Sin embargo, el «santo de Bétharram» no olvida ningún detalle de la Verdad revelada. Conoce la inmensidad de la misericordia de Dios para quienes consienten en recibirla. Durante la visita a un condenado a muerte, le asegura de golpe: «Amigo, está usted en buena situación; arrójese en el seno de la misericordia de Dios con entera confianza. Diga «¡Dios mío, ten piedad de mí!» y se salvará». Y en otra ocasión dijo: «Si un buen día, de camino entre Bétharram e Igon, me encontrara en peligro de muerte y me viera cargado de pecados mortales, sin auxilio y sin confesor, me arrojaría en brazos de la misericordia de Dios y me sentiría en muy buena situación».
Ternura por todas partes
Uno de sus religiosos escribe lo siguiente acerca de él: «Estaba tan seguro y convencido de la bondad de Dios como de la miseria del hombre, y para él era menos comprensible el sentimiento de desconfianza hacia Dios que la presencia de orgullo en el corazón del hombre». Miguel Garicoits obtenía su dulzura de la contemplación de Jesús: «¿Qué nos predica Nuestro Señor? Siempre ternura: en la Encarnación, en la Santa Infancia, en la Pasión, en el Sagrado Corazón, en toda su persona interior y exterior, en sus palabras, en sus miradas... ¿Cuál debe ser el principal carácter de nuestra vida espiritual? La ternura cristiana. Sin esa ternura, nunca llegaremos a poseer ese espíritu generoso con el que debemos servir a Dios. La ternura es igualmente necesaria en nuestra vida interior y en nuestras relaciones con Dios como en nuestra vida exterior y en nuestras relaciones con los hombres. Y, ¿cuál es el don del Espíritu Santo cuya finalidad específica es proporcionar esa ternura? El don de la piedad».

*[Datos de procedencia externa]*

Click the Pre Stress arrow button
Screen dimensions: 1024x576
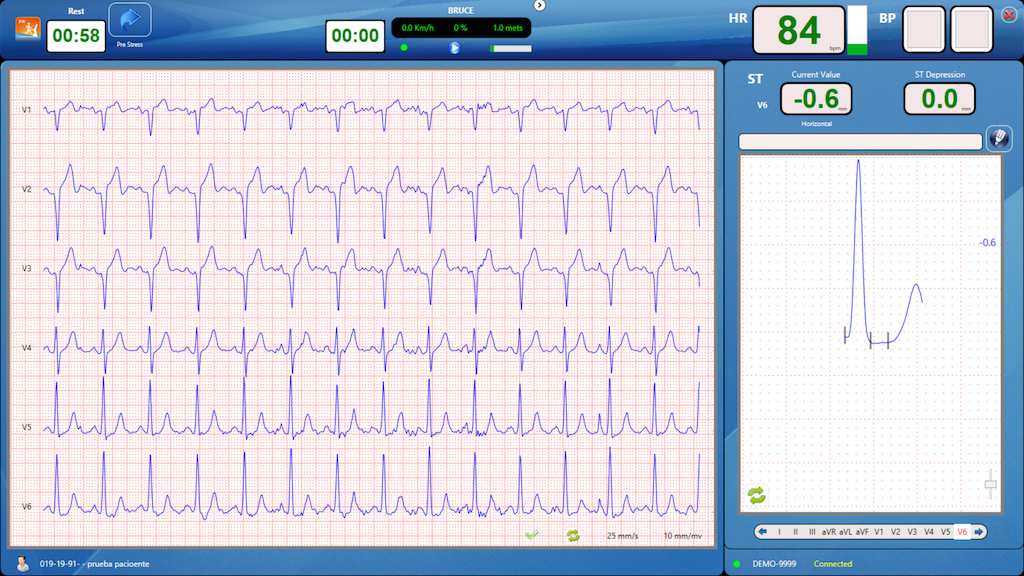[129, 20]
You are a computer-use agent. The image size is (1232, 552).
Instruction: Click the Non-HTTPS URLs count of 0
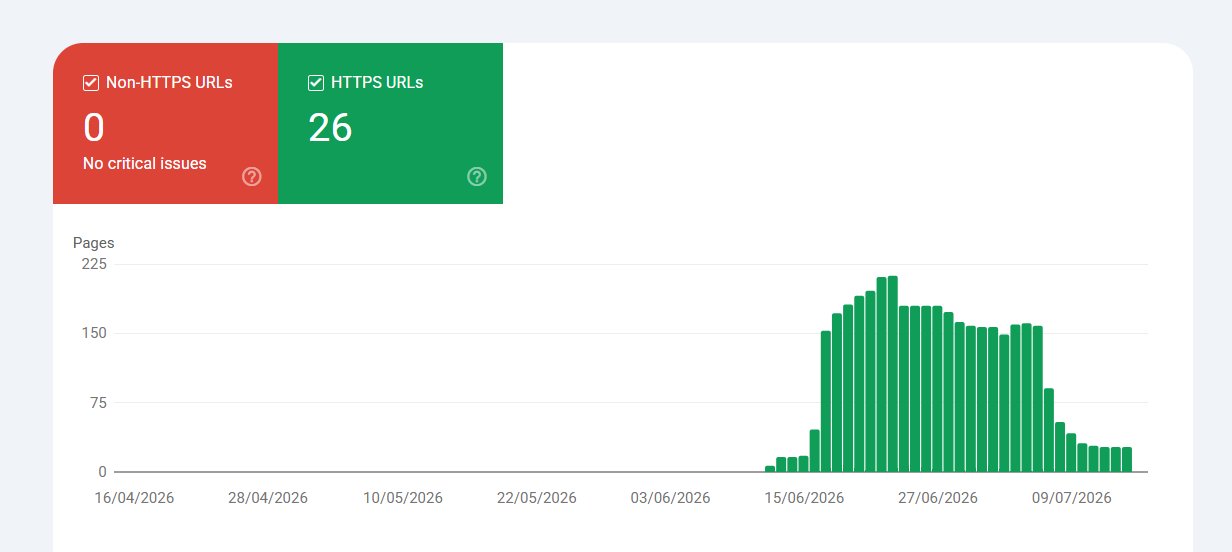pos(94,128)
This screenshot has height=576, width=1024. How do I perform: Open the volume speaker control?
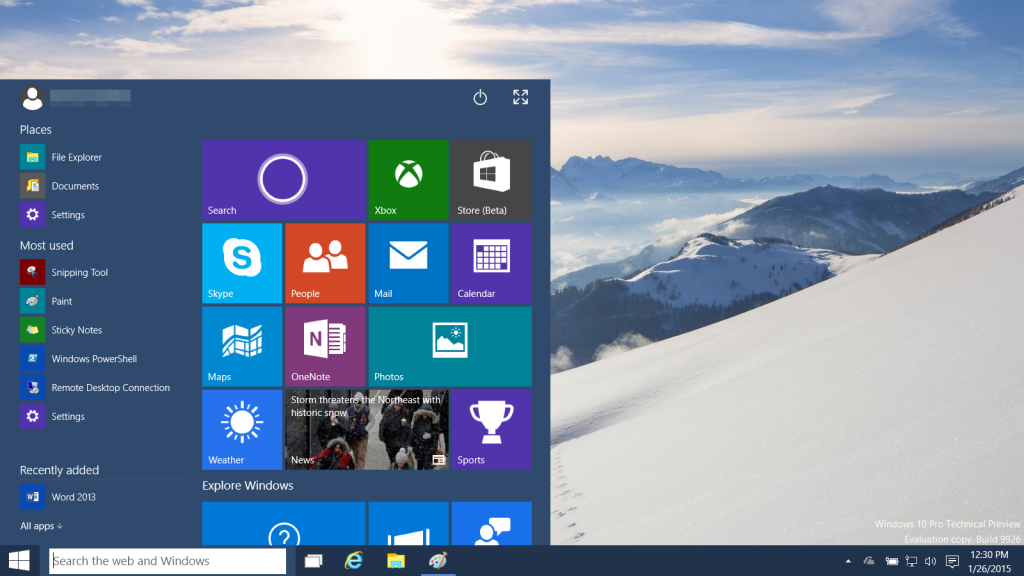click(930, 561)
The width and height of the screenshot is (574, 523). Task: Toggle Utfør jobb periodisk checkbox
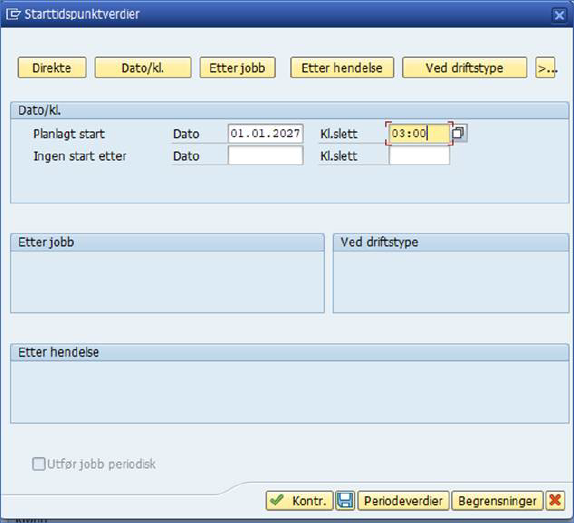38,464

Durante el siglo xix, en el mundo católico francés, tomaba consistencia la idea de que para recristianizar Francia, después de la Revolución, era necesario recristianizar la escuela. Convencido de ello, en noviembre de 1837 el Padre Garicoits abre una escuela primaria en Bétharram, no sin la oposición de algunos miembros de su comunidad, que desean reservar las fuerzas disponibles para las misiones. Sin embargo, el éxito es inmediato: pronto se alcanza la cifra de doscientos alumnos. Para nuestro santo, educar es «formar al hombre y prepararlo para que sea capaz de seguir una carrera útil y honorable según su condición, y preparar de ese modo la vida eterna, educando la vida presente... La educación intelectual, moral y religiosa es la mayor obra humana que pueda hacerse, y es la continuación de la obra divina en su aspecto más noble y más elevado, la creación de las almas... La educación imprime belleza, nobleza, urbanidad y grandeza. Es una inspiración de vida, de gracia y de luz». Animado por la maravillosa transformación que constata en los alumnos, el fundador abre o restaura, a lo largo de los años, varias escuelas en la región.
Sensible a los ataques de los enemigos de la religión, y deseoso de defenderla, Miguel Garicoits se esfuerza en iluminar a las almas mediante una seria formación doctrinal; sobre todo, se aplica con asiduidad a la apologética, exposición de las verdades que apuntalan nuestra fe. «La fe en un Dios que se revela se basa en los razonamientos de nuestra inteligencia. Cuando reflexionamos, constatamos que las pruebas de la existencia de Dios no nos faltan. Son pruebas que han sido elaboradas en forma de demostraciones filosóficas según el encadenamiento de una lógica rigurosa. Pero pueden también manifestarse de una forma más sencilla y, como tales, resultan accesibles a toda persona que intente comprender el significado del mundo que le rodea» (Juan Pablo II, 10 de julio de 1985). El «Directorio para el catecismo», publicado por la Congregación del clero en 1997, afirma: «Actualmente resulta indispensable una fe apologética, que favorezca el diálogo entre la fe y la cultura».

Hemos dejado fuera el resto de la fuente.